In our last sprint, as part of Unified VRM, we started using Machine Learning – https://en.wikipedia.org/wiki/Machine_learning – to spot trends in past clients vulnerability data in order to abstract areas of the security program that need improvement in the future.

We selected two machine learning algorithms to express and summarize vulnerabilities areas:

  • “Bag of Words”
  • Recommender

Area of Potential Vulnerability Risk

The “Bag of Words” Machine Learning Algorithms – https://en.wikipedia.org/wiki/Bag-of-words_model – is a simplifying representation used in natural language processing and information retrieval (IR). In this model, a text (such as a sentence or a document) is represented as the bag (multiset) of its words, disregarding grammar and even word order but keeping multiplicity.

The bag-of-words model is commonly used in methods of document classification, where the (frequency of) occurrence of each word is used as a feature for training a classifier.
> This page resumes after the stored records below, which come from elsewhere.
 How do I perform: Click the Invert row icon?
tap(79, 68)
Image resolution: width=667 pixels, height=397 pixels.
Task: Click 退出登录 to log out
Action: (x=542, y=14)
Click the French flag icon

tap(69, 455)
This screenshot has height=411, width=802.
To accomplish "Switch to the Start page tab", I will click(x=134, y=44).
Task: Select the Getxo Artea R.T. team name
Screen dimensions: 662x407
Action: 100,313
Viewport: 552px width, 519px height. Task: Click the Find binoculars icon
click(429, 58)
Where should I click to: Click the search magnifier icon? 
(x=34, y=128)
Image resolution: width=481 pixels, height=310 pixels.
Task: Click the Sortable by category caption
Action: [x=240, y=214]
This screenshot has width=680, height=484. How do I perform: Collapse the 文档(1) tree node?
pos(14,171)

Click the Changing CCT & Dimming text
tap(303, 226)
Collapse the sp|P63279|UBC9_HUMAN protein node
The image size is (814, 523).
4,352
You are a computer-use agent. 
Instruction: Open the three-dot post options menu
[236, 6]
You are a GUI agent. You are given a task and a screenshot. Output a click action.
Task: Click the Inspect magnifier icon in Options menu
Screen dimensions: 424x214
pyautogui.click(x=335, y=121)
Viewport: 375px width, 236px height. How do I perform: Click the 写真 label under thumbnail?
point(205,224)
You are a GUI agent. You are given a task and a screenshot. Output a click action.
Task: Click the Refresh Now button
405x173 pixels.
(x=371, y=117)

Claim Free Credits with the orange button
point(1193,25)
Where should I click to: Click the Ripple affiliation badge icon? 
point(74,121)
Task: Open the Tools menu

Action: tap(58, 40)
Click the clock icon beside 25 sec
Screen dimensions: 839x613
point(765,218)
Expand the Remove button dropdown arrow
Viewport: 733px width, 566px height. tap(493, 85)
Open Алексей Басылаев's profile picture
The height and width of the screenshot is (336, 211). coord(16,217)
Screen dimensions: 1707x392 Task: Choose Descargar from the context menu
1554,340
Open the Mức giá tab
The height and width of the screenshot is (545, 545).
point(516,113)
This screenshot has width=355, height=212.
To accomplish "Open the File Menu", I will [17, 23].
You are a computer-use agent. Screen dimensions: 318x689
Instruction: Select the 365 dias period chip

In conjunction with a natural language processing, we analyze past vulnerabilities title and description to look for recurring words that are indicative of vulnerability recurrence and area of in exploitability interest. Obviously we remove grammar and recurring English words and keep words that are common in vulnerability descriptive language. Using a “bubble” chart, we represent the most important words with biggest bubbles, thus indicating those areas / keywords are important for understanding the general exposure the specific organization is facing in terms of vulnerabilities areas – most likely by operating system and attack vectors.

recommended areas of security improvements

The other machine learning algorithm we decided to use is the so called “Recommender“. Recommender systems have become extremely common in recent years, and are applied in a variety of applications. The most popular ones are probably movies, music, news, books, research articles, search queries, social tags, and products in general. This algorithm involves selecting a number of attributes that describe or influence the outcome of the phenomenon being studied, in our case vulnerabilities. The “recommender” system would return a number of recommendations based on the selected attributes chosen. In our specific case however returning recommendations based on past vulnerabilities would not make sense because it is known that a vulnerability is a software status. It is either there or not there, it cannot be recommended.

In order to overcome this algorithm limitation, we took the recommended vulnerabilities and identified their affected operating system / applications via CPE / CVE correlation and the related attack vector through CWE / CVE correlation. This way we were able to recommend Software Vendors / Applications that might be vulnerable in the future based on past experience as well as Attack Vectors that might be used by a motivated attacker based on past vulnerabilities found in the customers’ systems.

We then represented the riskiest vendors and attack vectors to be encountered in the future through a matrix scattered chart.

These two algorithms are the first two studied and selected. We will continue researching and exploring algorithms to describe the risk statuses of the organizations we serve.